Michael Ackerman says
The most depressing Depression Comix of them all.
Jay Aoyama says
-jay was here!
Stephania Donayre says
Omg Jay, this happened to me yesterday. I just woke up.
Chris Gladis says
The secondary message here is that “Let’s see if the internet has any advice on this” is asking for trouble. It’s like being a character in a horror movie and saying, “It’s only an abandoned candy factory. What could possibly go wrong?”
For me it is just a need that occurs every couple days. But it is like going pee. I get the need, I just do it, and I get no enjoyment out of it.
Well said, never thought of it like that, but it really is just a bodily function after all.
Marc Singleton says
Fapping feels like it’s pointless now. Just makes me sadder.
depression comix says
I was wondering when someone would use the word “fap” here.
Sometimes I have this problem, but I’ve got tricks around it… because if I don’t physically or mentally exhaust myself, I won’t sleep.
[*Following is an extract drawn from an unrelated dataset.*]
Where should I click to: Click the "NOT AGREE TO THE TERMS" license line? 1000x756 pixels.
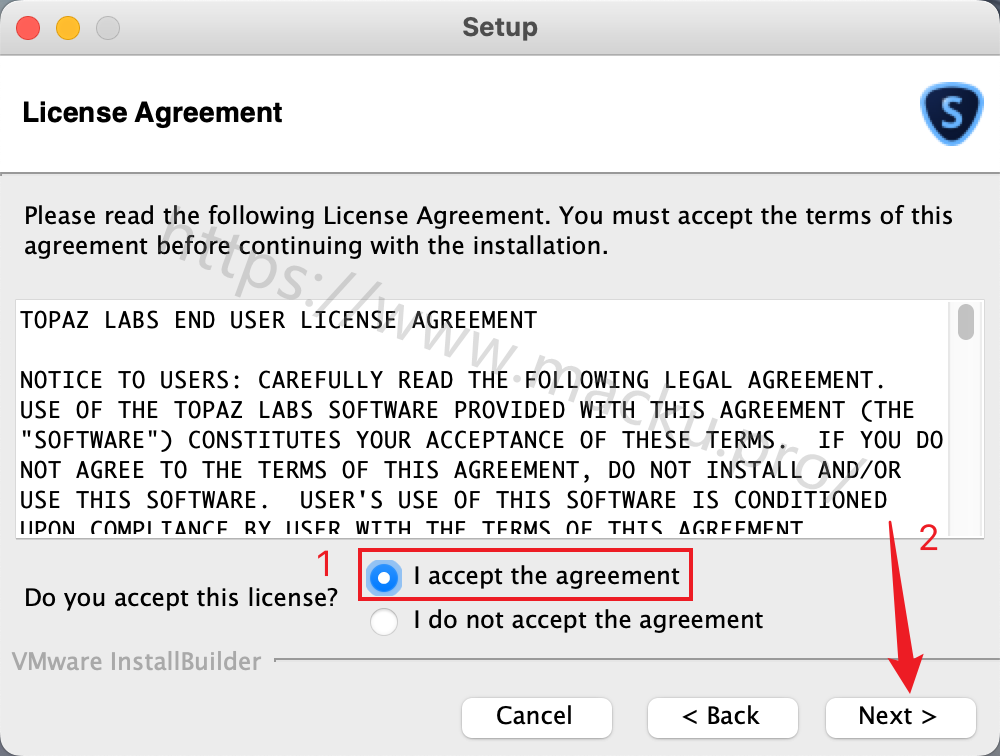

this is where I’m at currently.
Tiamat Noricum says
Urg. Know that too. Also, taking meds decreased my libido to… 99, 9% ? I feel no desire and that’s (no, not depressing but… /insert appropriate term here, actually too tired to come up with something @.@ )
I’ve always found it to be a horrible twist of the knife that most depression medications take away a person’s desire (or, worse, ability WITHOUT taking away desire) to have sex.
Whew. Man oh man. Extreme self-loathing…that’s the zinger. Ever present. Whew, this one really hits the mark, Clay.
This is exactly how I feel. I hate myself too much to allow me to feel pleasure. And because of my social anxiety I am always too afraid to let people in. I hate sex and when people sexualize me.
Comforting to know I’m not alone. But still sad.
Been here before. . . glad I’m not there anymore.
I suppose I’m the opposite side of the coin. In depressive states, I will masturbate to the point that it is no longer pleasurable. I don’t stop until I am sore and start to bleed. I orgasm, yes, but it just becomes a repetitive thing that doesn’t make me happy. I just keep doing it until I don’t have the energy for it and then go to sleep. In a way, i think it is a form of self-injury for me.
At this point in my life. If I do, I just feel like a miserable sack of shit that can’t get laid. If I don’t, I just feel miserable.